The Handshake with an Expiration Date

The Handshake with an Expiration Date
Nano Banana/Anti illustration.

A short email from my business partner. A forwarded newsletter — a competitor's changelog. They'd shipped WhatsApp notifications. Automated reminders fired straight from photographers' personal numbers.

Can we build this?

I assumed Meta had an official API for this. They don't. The only legitimate path is the WhatsApp Business API — a separate product with its own phone numbers, its own requirements.

The competitor wasn't using that. They were impersonating WhatsApp Web to automate personal accounts.

Open-source libraries make this trivial.
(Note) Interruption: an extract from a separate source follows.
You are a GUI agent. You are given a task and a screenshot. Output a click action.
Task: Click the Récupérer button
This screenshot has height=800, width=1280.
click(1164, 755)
Multiple SaaS products ship it. It's a door everyone walks through without checking if it's actually a door.

It violates Meta's Terms of Service.

I found the libraries. I figured out how to build it. I brought it to my partner: we could ship this, but we'd be climbing a ladder we don't own.

His first reaction: "That's a great feature." He's right — photographers' clients live on WhatsApp.
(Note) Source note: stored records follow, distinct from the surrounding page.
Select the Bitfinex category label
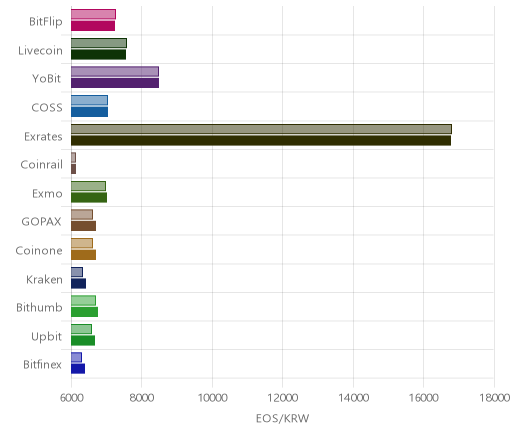512x436 pixels. pos(42,365)
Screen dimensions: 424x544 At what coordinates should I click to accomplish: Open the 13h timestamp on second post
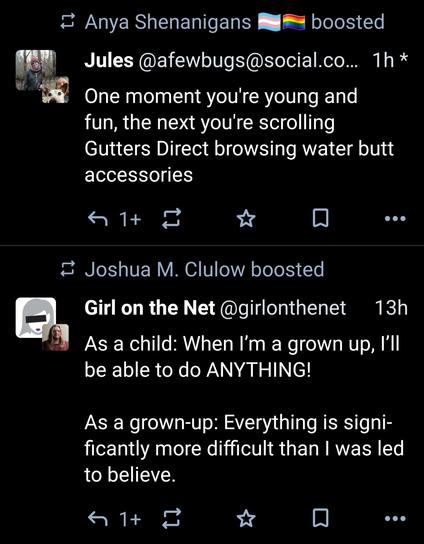click(391, 308)
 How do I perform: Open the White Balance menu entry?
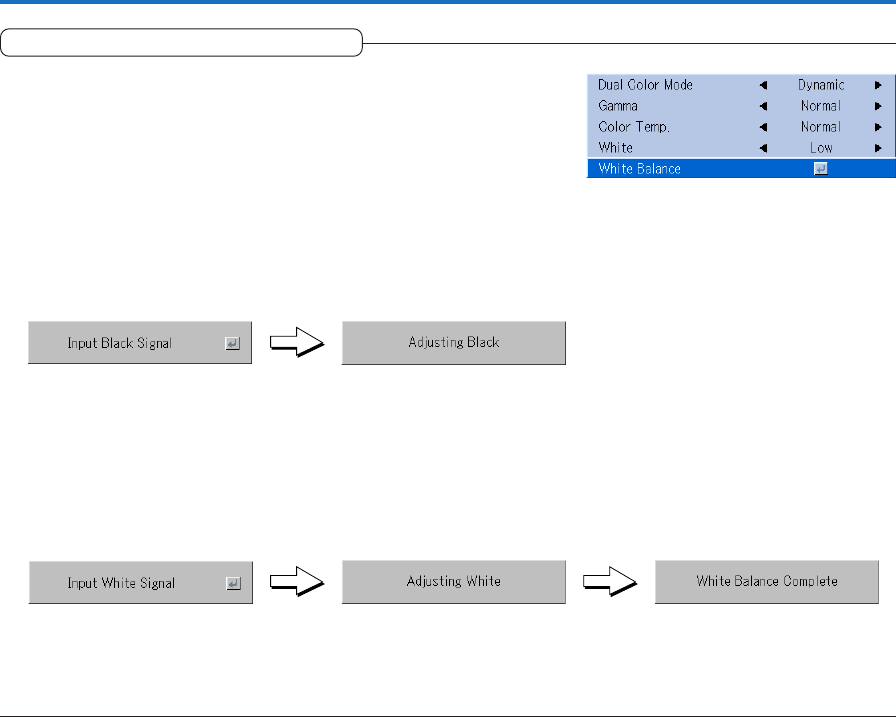click(639, 169)
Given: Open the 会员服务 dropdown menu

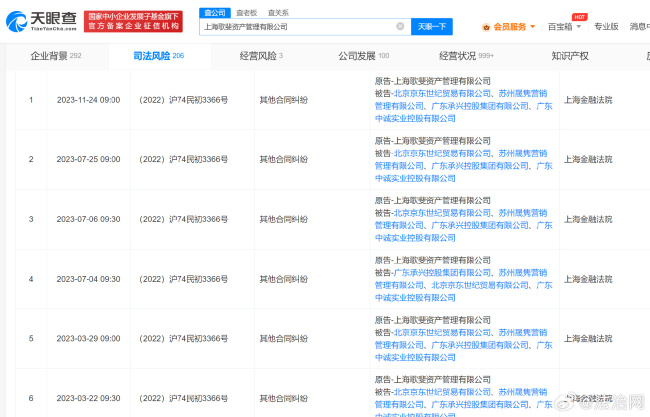Looking at the screenshot, I should tap(514, 27).
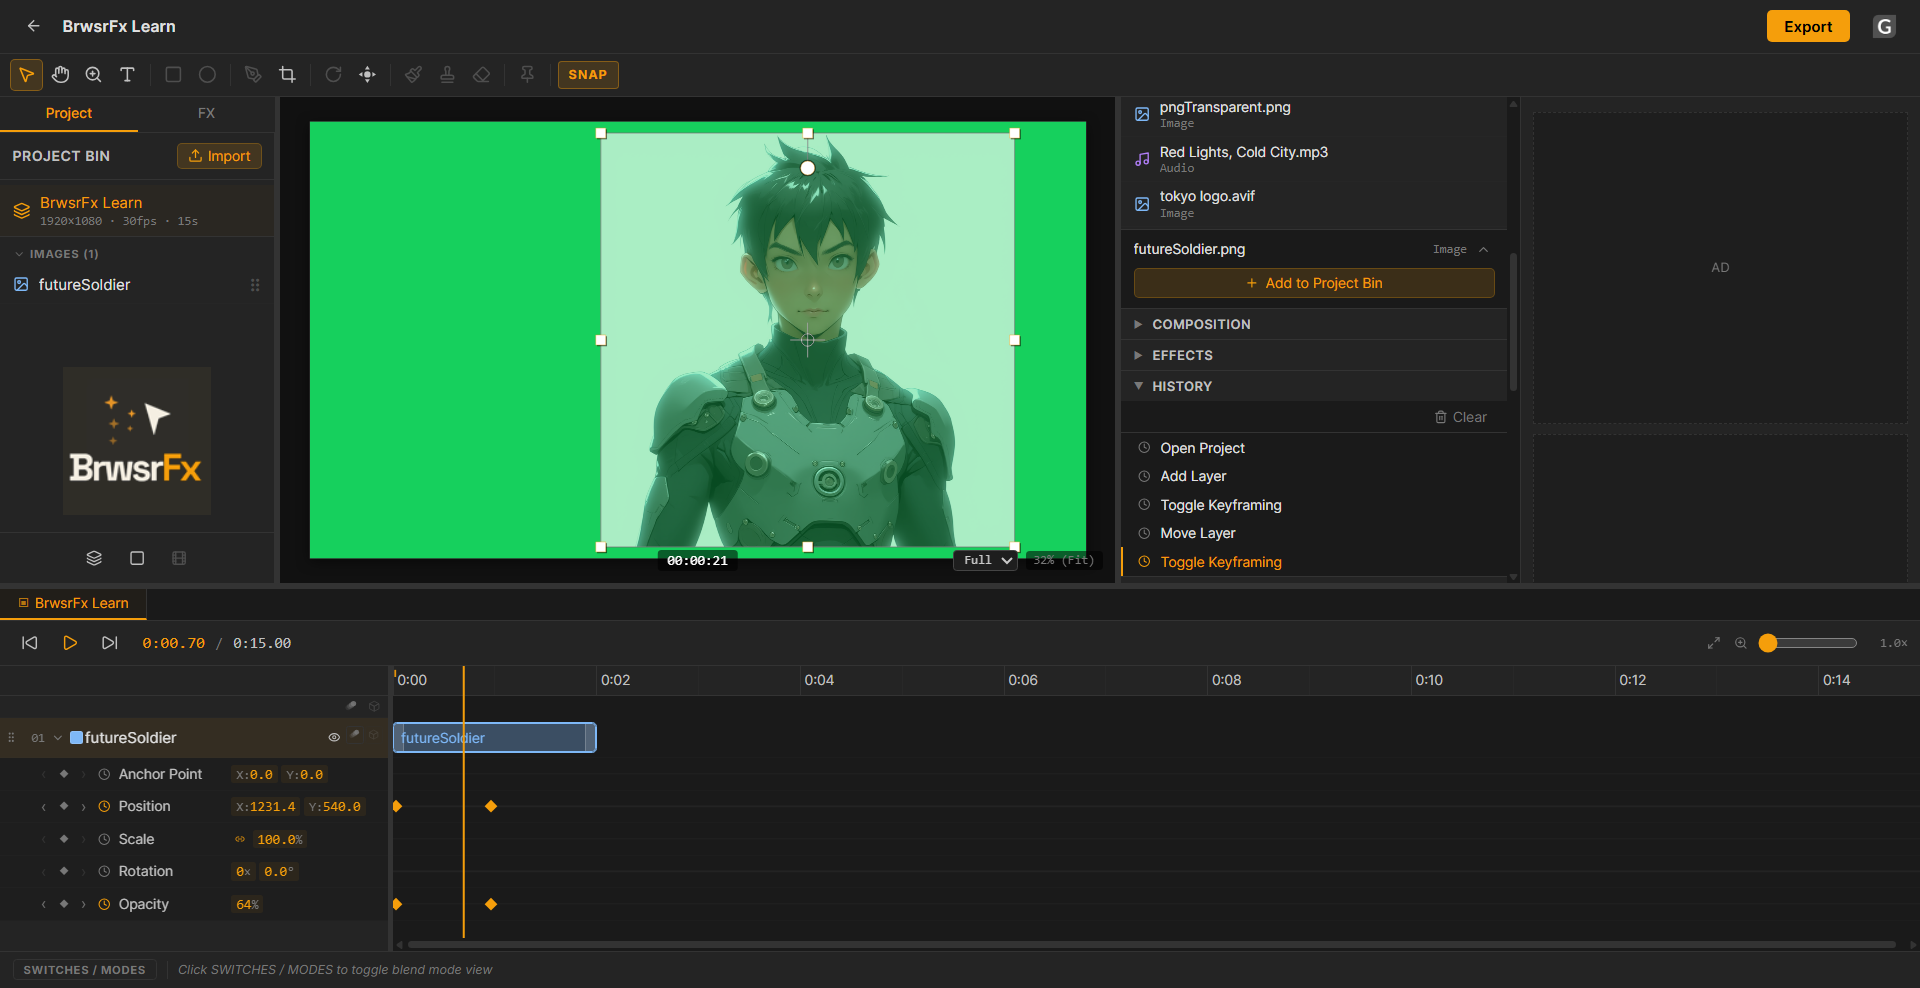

But I kept thinking about what happens after.

That question — what happens after — is where most teams go wrong. Not because they're reckless, but because they're asking the wrong question.

The question isn't "Can we build it?"

It's: "What happens to our customers the day this breaks?"

Not if. When. The only question is whether you're standing next to your customers when it happens — or hiding behind a changelog.

This isn't hypothetical. It already happened.

Anthropic recently killed the ability to use Claude Pro subscriptions through third-party tools. Developers had been routing consumer accounts through clients that impersonated the official one. It was cheap, powerful, perfect — until one morning it wasn't.

Users woke up to: "This credential is only authorized for use with Claude Code." No warning. No migration path. Telegram bots, agent loops, automation pipelines — gone in a single deploy.

Now imagine that, but your customers' businesses depend on it.

Here's how that plays out with WhatsApp.

A developer gets the task. Build WhatsApp notifications. A quick search turns up the libraries — open-source, well-documented, battle-tested by other SaaS products. An afternoon of work. Ship it on Friday, customers love it by Monday.

Those customers start leaning on it. Their clients stop checking email because the WhatsApp reminder is right there — pinging them like a tap on the shoulder.

Then Meta changes a header. Tweaks an auth flow. Something invisible that breaks everything visible.

Now you're on a call with a photographer explaining that the feature their clients depended on... evaporated.

Customers don't remember "they used an unofficial API." They remember you promised something and pulled it out from under them.

We said no.

We already had email notifications. WhatsApp would've been nice-to-have. Saying no meant we didn't swallow a grenade and call it lunch.

That one no became a filter. Now every feature decision passes through one question: will we be able to support this long-term? We're building a platform meant to last years — that question keeps us honest.

Some customers respect that. They'll point to a competitor's feature we lack, we'll explain why we walked away, and that conversation builds something a feature checklist can't.

Competitors shipping unofficial integrations are building on a fault line. The more customers depend on it, the bigger the crack when it breaks — and it will. Those customers will look for solid ground. They'll find the companies that didn't gamble with their trust.

Restraint is an underrated competitive advantage.

If your product depends on a loophole, it's not innovation. It's a handshake with an expiration date.